» **EXERCISE INPUT**

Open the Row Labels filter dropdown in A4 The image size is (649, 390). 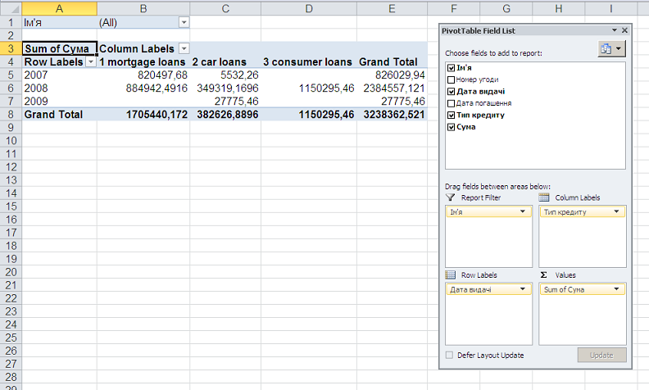pyautogui.click(x=90, y=61)
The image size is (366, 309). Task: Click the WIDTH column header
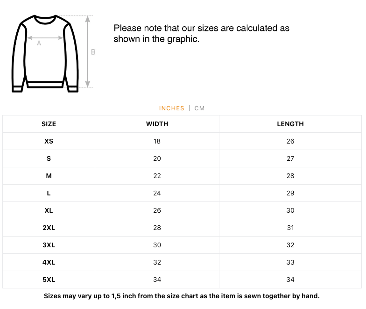[x=157, y=124]
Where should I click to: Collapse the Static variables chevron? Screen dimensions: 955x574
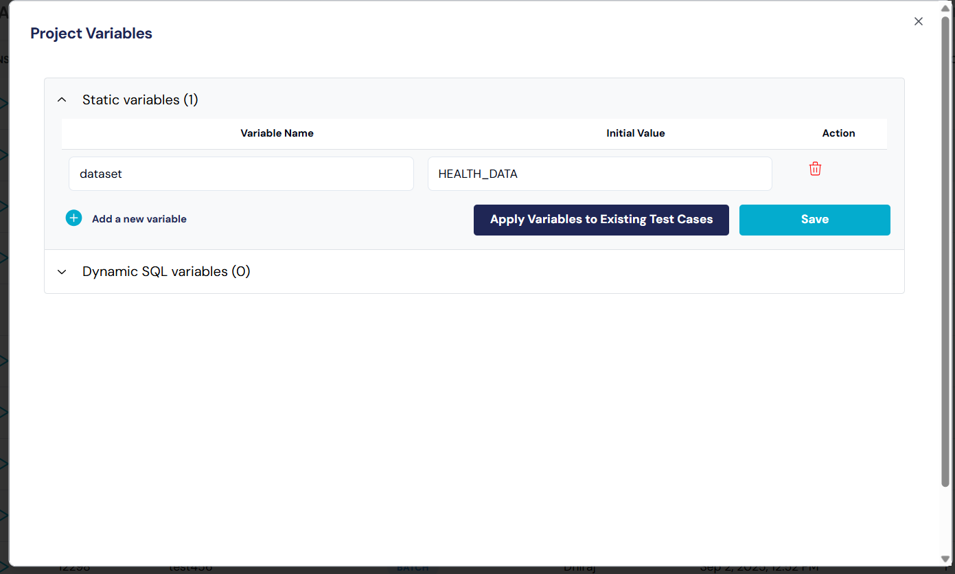pyautogui.click(x=62, y=100)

» **PROBLEM**
Go to the line containing "The image size is (366, 309).", then write out word for word every line from there to the end of the listing. Keep both end lines and drop the pictures.

» **TASK OUTPUT**
The image size is (366, 309). Task: Click the WIDTH column header
[x=157, y=124]
Where should I click to: Collapse the Static variables chevron? Screen dimensions: 955x574
pyautogui.click(x=62, y=100)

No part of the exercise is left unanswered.